▶ **PROBLEM DETAILS**:
Reproduce the whole listing below line for line, leaving out the pictures.

▶ **MATERIAL TO PROCESS**:
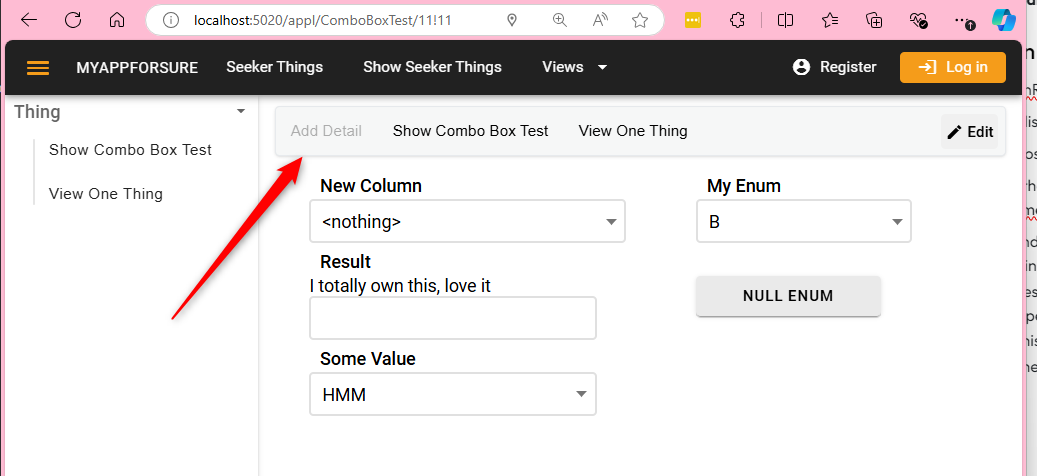
Task: Open Copilot icon in browser toolbar
Action: [x=1003, y=20]
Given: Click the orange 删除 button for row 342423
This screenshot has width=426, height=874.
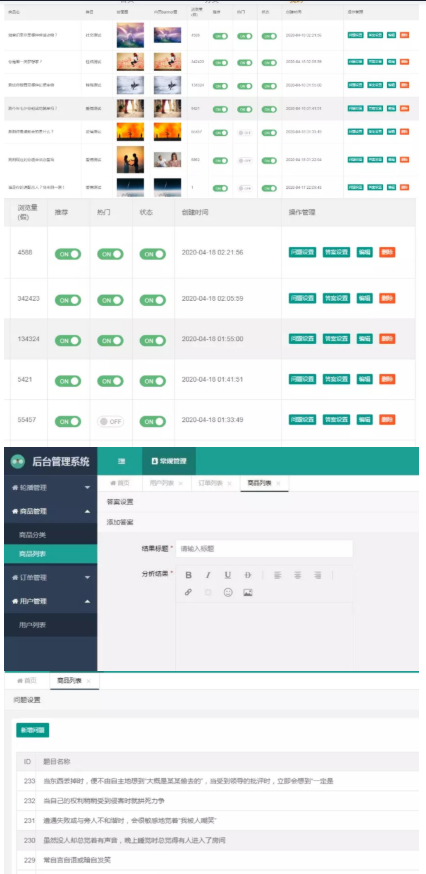Looking at the screenshot, I should click(387, 298).
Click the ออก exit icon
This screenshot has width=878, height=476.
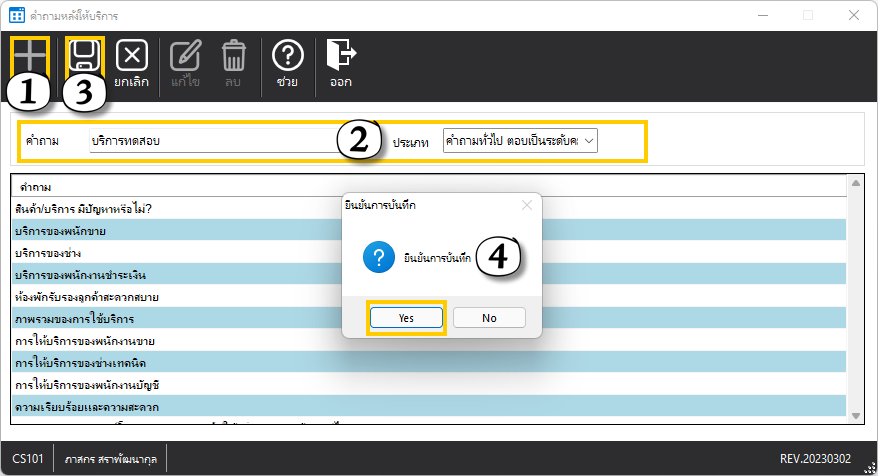341,62
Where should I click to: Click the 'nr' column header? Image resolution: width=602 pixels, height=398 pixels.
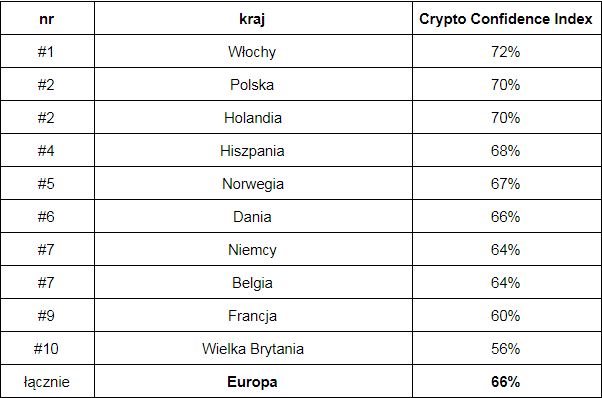click(46, 19)
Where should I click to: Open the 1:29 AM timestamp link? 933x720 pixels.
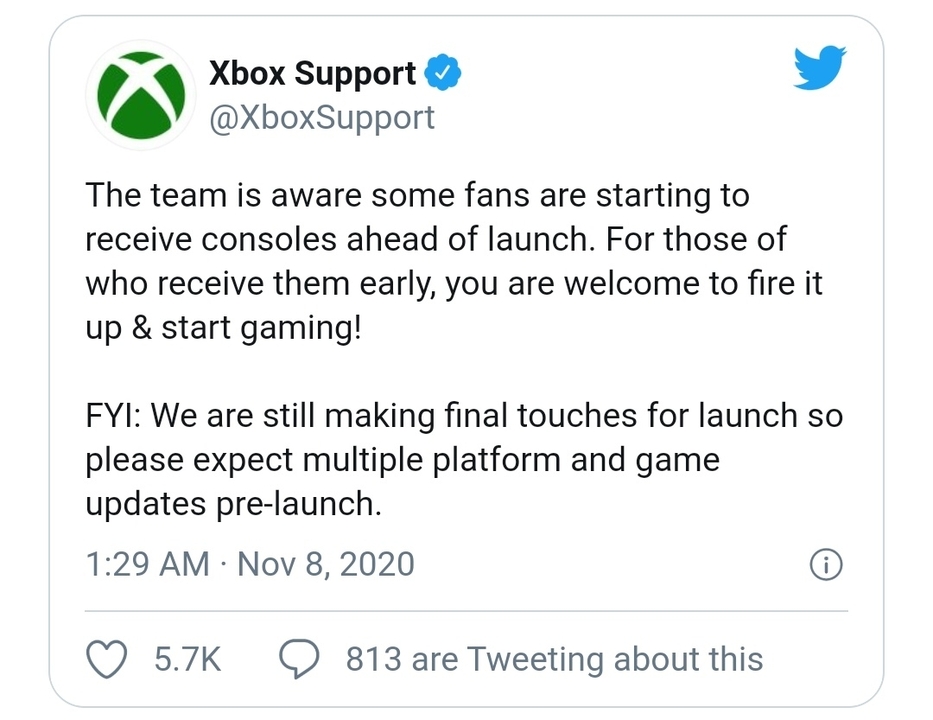148,564
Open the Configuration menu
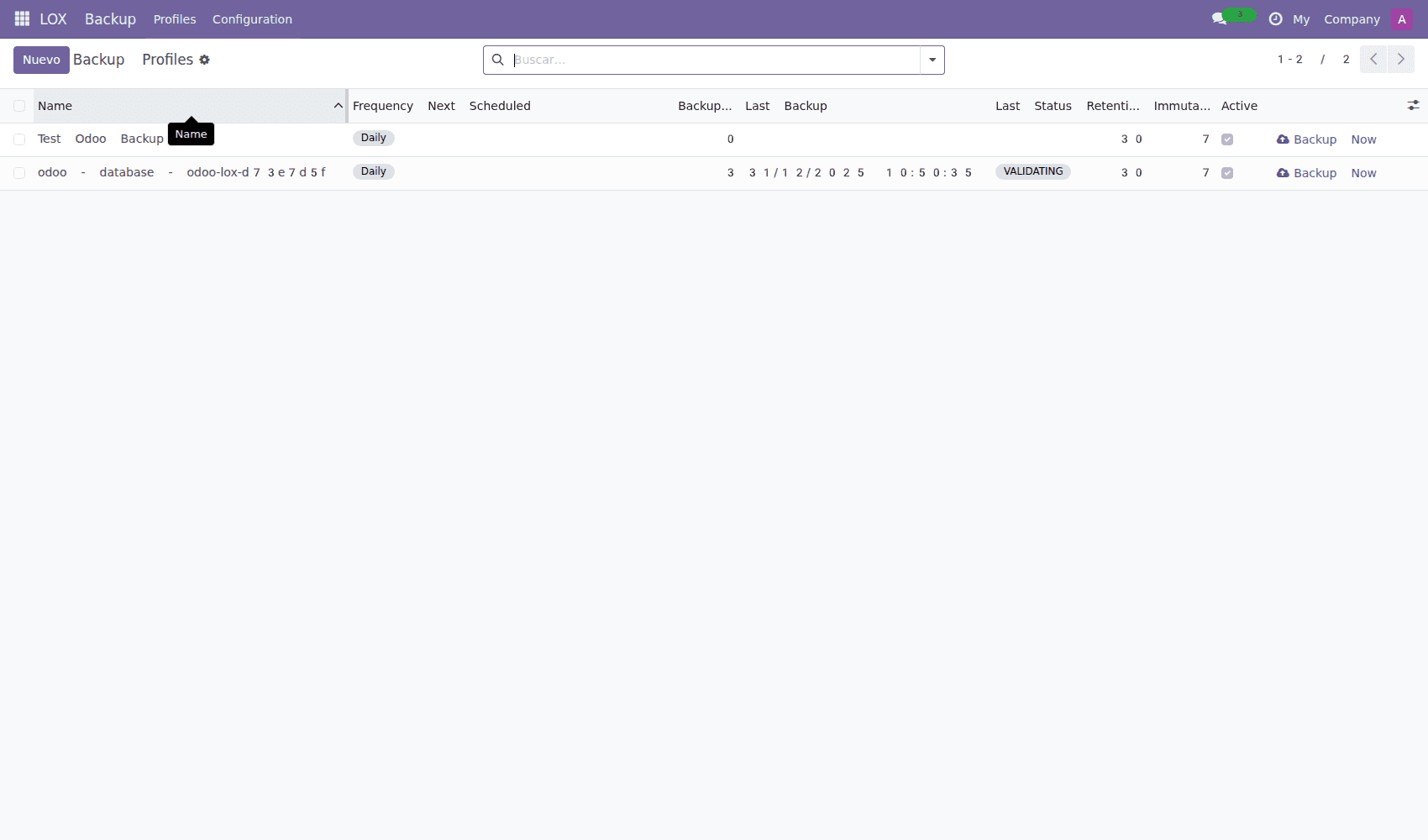Screen dimensions: 1428x840 [252, 18]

▶ **FINAL RESULT**:
Task: Open Copilot icon in browser toolbar
Action: [x=1003, y=20]
Given: Click the orange 删除 button for row 342423
This screenshot has width=426, height=874.
Looking at the screenshot, I should click(387, 298).
Click the ออก exit icon
This screenshot has width=878, height=476.
341,62
Where should I click to: Click the 'nr' column header? Image resolution: width=602 pixels, height=398 pixels.
click(46, 19)
Where should I click to: Open the 1:29 AM timestamp link? 933x720 pixels.
148,564
Open the Configuration menu
Screen dimensions: 1428x840 [252, 18]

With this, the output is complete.